A UK Employment Tribunal has ruled that nurse Mary Onuoha was harassed and discriminated by her National Health Service hospital for wearing a cross, according to the British paper Catholic Herald.
Mary Onuoha worked at the surgery department at Croydon University Hospital in London. She told a court that once a member of the hospital’s board had stopped a patient’s surgery to reprimand her for wearing a cross. At the same time, an anesthesiologist was wearing a necklace and earrings. The hospital had also permitted for other employees to wear jewelry or other religious symbols (turbans or hijabs) or simply keychains.

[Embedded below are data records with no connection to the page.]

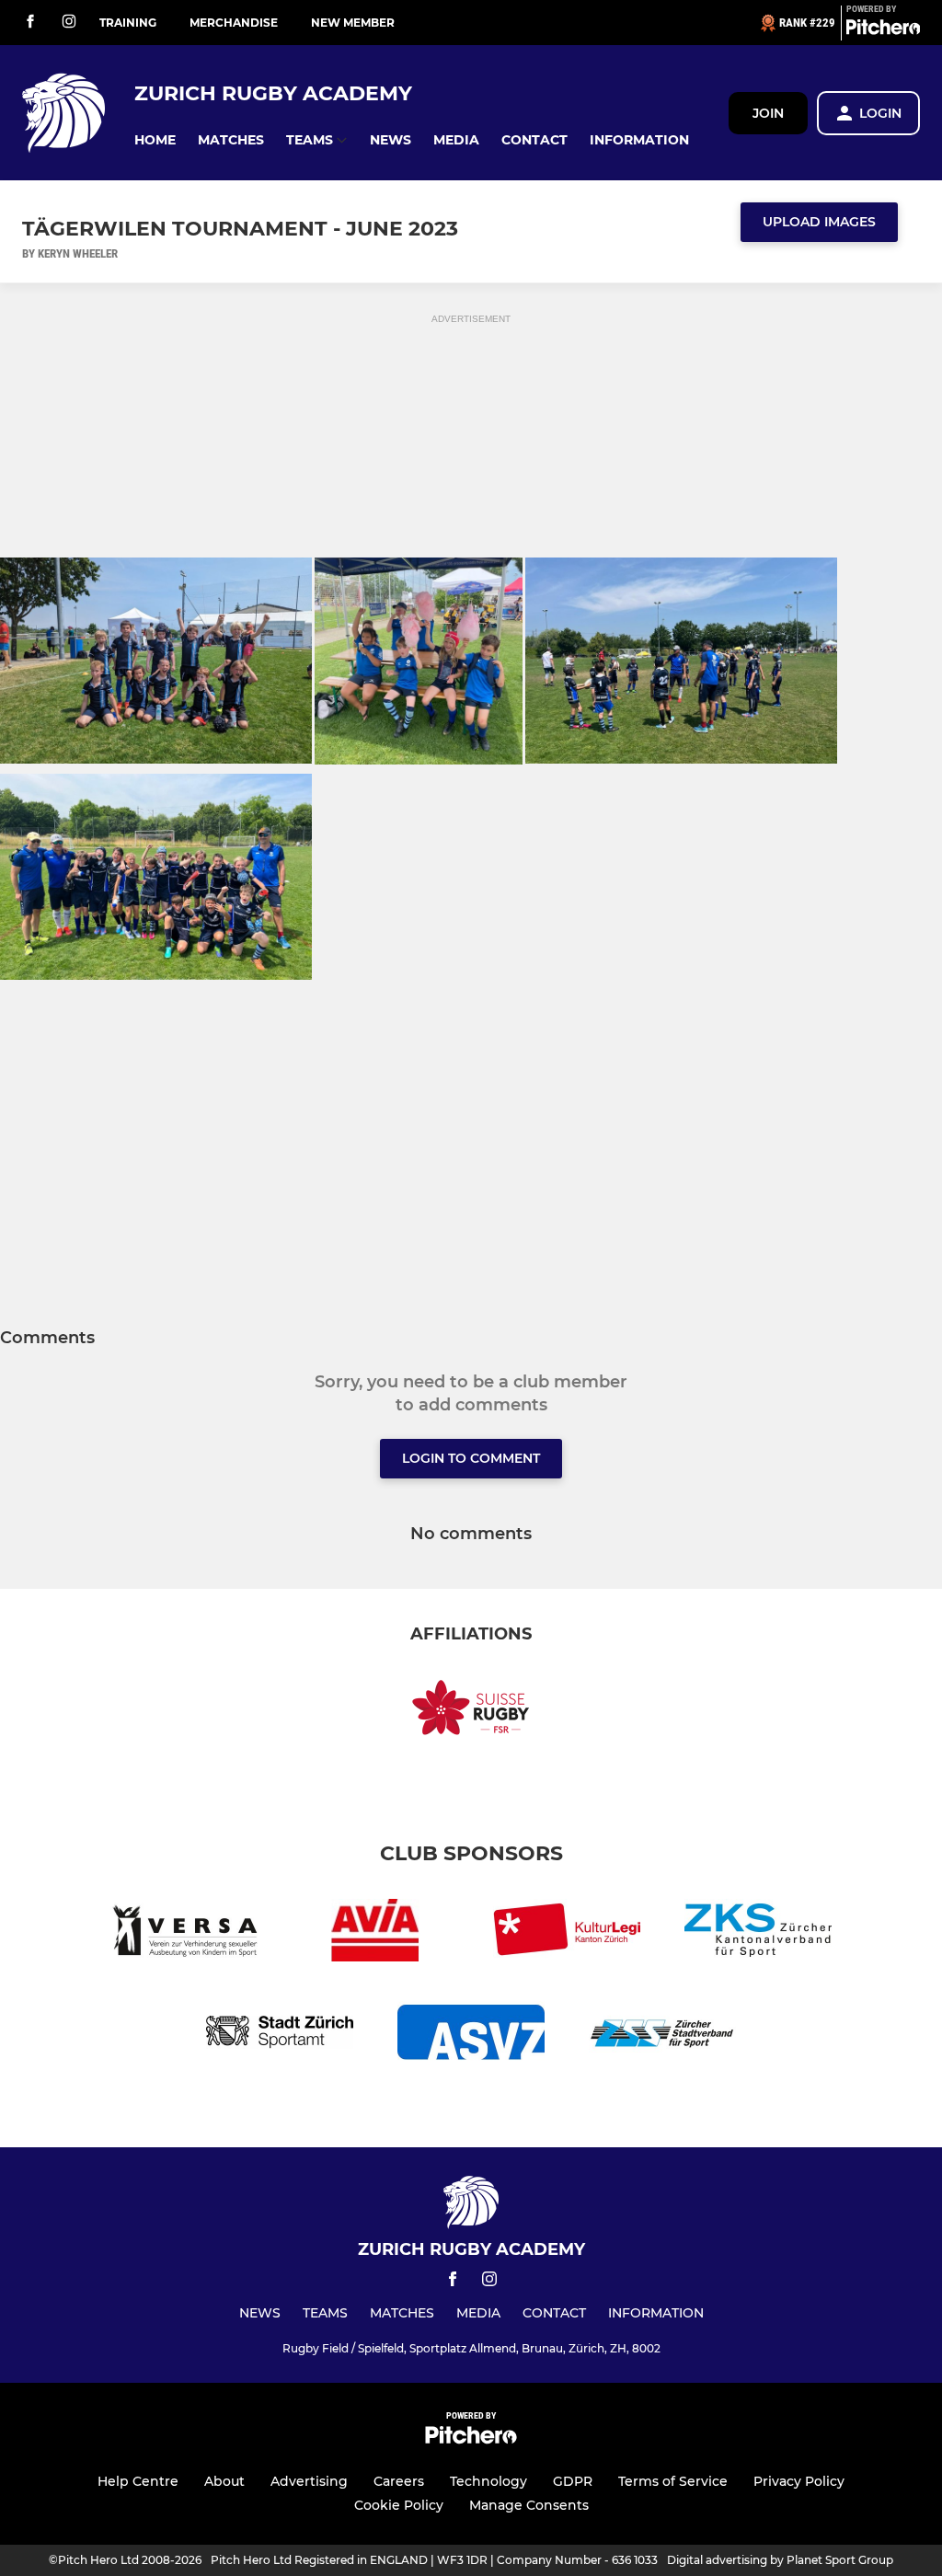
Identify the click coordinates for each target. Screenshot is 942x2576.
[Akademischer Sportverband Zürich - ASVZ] (471, 2035)
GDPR (572, 2481)
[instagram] (69, 22)
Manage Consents (529, 2505)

The tribunal rejected the hospital’s claims that the cross’s ban was due to hygiene requirements. It accepted the opinion of a theologist, who pointed out that wearing a cross was a centuries’ long expression of faith and public expression of faith was an element of the Bible’s teachings.
“I don’t think I could do my job without the cross. I draw my strength from looking at the cross,” the nurse said.
“I am so proud to be a Christian, and I am proud to wear my cross. It’s part of my life, its part of me and I am happy to have it on,” she added.
Similar issues concerning the violation of religious freedom in the form of bans on wearing crosses have been reported in several workplaces in the UK for years. In 2010, the Archbishop of Canterbury had even spoken out about the issue.
Another outspoken situation was the case of Nadia Eweida, a British Airways employee at Heathrow Airport, who had also been forbidden from wearing a cross. The case reached the European Court of Human Rights, which declared that the ban had violated religious freedom.